Wetlands are almost extinct in the Torch Lake Watershed. Only remnants remain.

Key Facts

  • Wetlands are transitional areas between land and water. They catch stormwater and recharge groundwater. They’re natural filters: trapping sediments, removing nutrients, and decontaminating toxins.

    Wetlands come in many forms:

    • Kettle lakes – large depressions filled with water, like Lake Maplehurst and Thayer Lake
    • Shoreline wetlands – swamps along streams and the lake
    • Perched wetlands – smaller depressions found in the terraces above the lake
    • Headwaters – depressions where streams begin, found uphill from the lake
    • Less than 1% of the Torch Lake Watershed’s land area contains wetlands — about 622 acres.
    • Good examples of wetlands in the Torch Lake Watershed can be seen in the low lying cedar swamp just north of Alden between Cedar Road and Elder Road and the fen north of Kewadin at the intersection of Hjelte Road and West Torch Lake Drive.
Photo: Peg Comfort

How Wetlands Work

 

Image: USGS

Wetlands are not wastelands. Wetlands serve as important habitats for wildlife. They provide resting, feeding, breeding and nesting areas for creatures who share our watershed: ducks, geese, woodpeckers, hawks, eagles, wading birds, song birds, amphibians and a lot of the really neat furry creatures — deer, raccoons, otters, mink, muskrats and bobcats!

Did you know?

  • During the 1950s and 1960s, many shoreline wetlands were filled to provide building sites for cottages, beaches and manicured green lawns. In the 1970s, the State of Michigan and Forest Home Township enacted laws and ordinances to protect wetlands. But property owners still cut down trees to “dry out” their wetlands, without realizing that often underground springs will still provide water to this area.
  • Many of the wetlands in the Torch Lake Watershed are perched on ancient lakeshores. They stay wet year round, because a clay layer holds the water at higher elevations above the lake.
  • When wetlands are destroyed or compromised, stormwater becomes runoff that hasn’t been filtered. Sediments, nutrients and toxins that should be removed from the runoff by the wetland, end up in the streams that feed Torch Lake and the water quality is affected.

Show
You Care

We know you want to enjoy the lake for many years (and generations) to come. So, we’ve put together a list of simple steps you can take to reduce the nutrients, sediments and toxins flowing into the lake and its streams.

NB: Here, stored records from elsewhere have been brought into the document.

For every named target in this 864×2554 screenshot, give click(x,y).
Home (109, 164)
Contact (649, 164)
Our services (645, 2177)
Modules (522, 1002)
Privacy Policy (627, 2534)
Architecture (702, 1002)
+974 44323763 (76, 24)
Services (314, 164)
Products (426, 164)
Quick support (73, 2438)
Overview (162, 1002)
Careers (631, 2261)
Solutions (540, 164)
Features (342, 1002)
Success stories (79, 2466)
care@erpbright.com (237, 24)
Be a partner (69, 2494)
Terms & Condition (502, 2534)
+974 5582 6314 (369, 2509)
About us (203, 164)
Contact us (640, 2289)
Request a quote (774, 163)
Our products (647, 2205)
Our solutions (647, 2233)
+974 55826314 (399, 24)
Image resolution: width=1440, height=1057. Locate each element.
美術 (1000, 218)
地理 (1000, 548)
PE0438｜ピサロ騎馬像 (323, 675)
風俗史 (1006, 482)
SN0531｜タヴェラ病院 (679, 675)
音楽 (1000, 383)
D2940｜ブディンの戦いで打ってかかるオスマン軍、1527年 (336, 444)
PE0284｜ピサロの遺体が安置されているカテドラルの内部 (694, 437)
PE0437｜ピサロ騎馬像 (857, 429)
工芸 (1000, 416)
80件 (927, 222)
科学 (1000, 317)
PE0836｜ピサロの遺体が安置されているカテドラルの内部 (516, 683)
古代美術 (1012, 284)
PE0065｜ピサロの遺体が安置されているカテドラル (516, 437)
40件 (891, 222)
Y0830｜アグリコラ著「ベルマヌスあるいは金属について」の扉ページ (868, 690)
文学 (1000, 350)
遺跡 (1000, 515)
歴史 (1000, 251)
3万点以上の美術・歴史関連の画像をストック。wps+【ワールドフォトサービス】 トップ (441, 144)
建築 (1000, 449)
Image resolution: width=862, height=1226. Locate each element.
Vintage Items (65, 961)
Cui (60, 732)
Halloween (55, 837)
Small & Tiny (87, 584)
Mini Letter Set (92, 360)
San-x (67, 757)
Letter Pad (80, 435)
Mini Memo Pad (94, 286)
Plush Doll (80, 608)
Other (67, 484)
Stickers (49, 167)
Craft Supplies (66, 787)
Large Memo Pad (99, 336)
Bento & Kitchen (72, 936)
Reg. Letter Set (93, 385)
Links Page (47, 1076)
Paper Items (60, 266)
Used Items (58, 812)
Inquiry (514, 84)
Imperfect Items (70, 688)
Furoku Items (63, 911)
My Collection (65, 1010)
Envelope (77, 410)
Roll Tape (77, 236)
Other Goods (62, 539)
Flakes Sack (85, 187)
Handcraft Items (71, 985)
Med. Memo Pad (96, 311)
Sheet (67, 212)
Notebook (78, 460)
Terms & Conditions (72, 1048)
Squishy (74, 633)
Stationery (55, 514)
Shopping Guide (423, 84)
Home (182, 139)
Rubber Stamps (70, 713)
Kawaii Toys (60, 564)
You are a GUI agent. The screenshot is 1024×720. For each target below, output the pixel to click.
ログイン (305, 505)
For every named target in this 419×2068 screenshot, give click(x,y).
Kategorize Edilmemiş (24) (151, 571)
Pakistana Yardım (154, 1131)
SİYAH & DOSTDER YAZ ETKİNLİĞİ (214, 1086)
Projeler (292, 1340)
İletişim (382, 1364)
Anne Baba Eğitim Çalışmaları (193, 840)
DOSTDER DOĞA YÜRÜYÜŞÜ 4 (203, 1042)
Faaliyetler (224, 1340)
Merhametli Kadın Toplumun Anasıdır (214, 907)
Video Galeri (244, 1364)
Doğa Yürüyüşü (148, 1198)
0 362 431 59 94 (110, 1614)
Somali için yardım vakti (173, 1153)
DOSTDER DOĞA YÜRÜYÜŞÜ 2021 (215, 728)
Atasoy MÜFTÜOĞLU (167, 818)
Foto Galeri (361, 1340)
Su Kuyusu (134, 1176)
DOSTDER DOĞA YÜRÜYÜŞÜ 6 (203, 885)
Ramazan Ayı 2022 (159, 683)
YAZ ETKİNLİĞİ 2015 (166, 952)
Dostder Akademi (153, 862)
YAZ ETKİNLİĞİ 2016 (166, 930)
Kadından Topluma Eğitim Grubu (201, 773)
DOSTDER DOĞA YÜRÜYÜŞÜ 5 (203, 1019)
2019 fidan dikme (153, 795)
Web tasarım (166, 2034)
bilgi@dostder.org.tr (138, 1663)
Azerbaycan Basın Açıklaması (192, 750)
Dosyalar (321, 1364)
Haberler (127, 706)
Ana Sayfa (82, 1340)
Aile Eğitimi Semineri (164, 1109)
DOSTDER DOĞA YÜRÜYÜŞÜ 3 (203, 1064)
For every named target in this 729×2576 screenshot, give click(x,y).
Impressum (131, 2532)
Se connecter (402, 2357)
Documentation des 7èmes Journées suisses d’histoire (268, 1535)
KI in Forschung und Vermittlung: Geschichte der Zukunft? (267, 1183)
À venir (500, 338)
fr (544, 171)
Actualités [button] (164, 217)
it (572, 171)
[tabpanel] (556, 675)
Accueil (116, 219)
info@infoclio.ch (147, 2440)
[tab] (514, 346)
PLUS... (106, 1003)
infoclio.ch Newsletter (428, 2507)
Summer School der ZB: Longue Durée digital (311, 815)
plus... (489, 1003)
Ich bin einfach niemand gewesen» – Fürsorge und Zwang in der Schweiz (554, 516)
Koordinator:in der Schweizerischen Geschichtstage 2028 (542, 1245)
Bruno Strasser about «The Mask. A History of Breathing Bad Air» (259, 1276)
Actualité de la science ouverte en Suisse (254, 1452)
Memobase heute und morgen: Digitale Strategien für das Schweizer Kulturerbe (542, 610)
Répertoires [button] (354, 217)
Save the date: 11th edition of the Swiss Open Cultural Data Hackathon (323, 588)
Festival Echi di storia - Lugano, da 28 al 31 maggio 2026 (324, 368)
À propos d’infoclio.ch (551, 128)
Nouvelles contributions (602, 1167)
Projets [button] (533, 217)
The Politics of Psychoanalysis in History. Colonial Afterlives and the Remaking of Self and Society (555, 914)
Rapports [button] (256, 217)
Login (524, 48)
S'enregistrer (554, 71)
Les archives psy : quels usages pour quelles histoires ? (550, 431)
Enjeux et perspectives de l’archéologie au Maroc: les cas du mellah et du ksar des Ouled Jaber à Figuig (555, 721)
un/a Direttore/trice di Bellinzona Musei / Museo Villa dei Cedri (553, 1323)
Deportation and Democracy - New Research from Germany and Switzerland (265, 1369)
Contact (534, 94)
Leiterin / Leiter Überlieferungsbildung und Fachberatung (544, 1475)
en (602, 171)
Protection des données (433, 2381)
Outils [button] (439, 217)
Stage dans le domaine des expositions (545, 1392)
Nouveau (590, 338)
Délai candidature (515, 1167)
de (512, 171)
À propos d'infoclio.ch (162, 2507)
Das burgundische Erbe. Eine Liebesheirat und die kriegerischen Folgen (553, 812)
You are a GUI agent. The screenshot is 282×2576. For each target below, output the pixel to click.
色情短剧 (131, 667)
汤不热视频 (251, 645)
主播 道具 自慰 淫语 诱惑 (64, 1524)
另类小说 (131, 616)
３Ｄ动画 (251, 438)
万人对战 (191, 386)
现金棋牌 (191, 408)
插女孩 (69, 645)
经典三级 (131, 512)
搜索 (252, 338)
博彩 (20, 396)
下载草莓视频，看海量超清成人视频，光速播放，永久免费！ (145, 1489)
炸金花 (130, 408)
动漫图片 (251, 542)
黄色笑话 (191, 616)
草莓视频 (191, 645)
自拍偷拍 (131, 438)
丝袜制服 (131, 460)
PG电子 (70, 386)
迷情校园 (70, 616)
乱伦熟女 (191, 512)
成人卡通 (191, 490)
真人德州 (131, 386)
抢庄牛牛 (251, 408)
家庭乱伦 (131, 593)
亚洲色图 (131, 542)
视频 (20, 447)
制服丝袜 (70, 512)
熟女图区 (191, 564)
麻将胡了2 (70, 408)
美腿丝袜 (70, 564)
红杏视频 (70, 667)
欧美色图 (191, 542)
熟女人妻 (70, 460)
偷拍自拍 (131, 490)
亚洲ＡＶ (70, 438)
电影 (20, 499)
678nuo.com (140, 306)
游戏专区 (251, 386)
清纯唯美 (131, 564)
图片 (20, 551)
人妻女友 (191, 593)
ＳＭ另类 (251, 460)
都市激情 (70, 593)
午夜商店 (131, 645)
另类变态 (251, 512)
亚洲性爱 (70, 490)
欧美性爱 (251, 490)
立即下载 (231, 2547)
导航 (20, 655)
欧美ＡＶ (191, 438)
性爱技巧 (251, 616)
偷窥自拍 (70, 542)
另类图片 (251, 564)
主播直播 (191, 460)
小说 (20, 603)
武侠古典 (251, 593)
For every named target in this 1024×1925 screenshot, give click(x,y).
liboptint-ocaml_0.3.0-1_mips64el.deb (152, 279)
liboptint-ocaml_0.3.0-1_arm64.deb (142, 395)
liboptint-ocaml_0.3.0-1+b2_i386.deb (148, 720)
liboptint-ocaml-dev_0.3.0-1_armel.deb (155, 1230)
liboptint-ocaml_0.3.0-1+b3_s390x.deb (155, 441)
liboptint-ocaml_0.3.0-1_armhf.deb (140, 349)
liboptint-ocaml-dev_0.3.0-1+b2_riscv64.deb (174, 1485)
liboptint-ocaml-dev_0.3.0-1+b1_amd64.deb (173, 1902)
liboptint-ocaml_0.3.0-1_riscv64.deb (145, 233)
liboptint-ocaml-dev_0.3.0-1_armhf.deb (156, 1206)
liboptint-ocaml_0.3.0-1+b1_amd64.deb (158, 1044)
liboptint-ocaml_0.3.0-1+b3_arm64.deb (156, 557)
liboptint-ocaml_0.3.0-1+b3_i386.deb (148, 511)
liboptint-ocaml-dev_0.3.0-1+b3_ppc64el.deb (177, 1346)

Cherish and maintain wetlands on your property.

Every bit of wetland does make a different to our water quality and the diversity of plant and animal life in our watershed.

 

Eliminate invasive species.

Learn to identify invasive species in your wetlands: purple loosestrife, narrow leaf cattail and phragmites.

Remove them.

Use the safest method to remove each species.

Dig them up by the roots before the flowers go to seed. Place in a plastic bag and put in your trash not in your compost or leaf pile.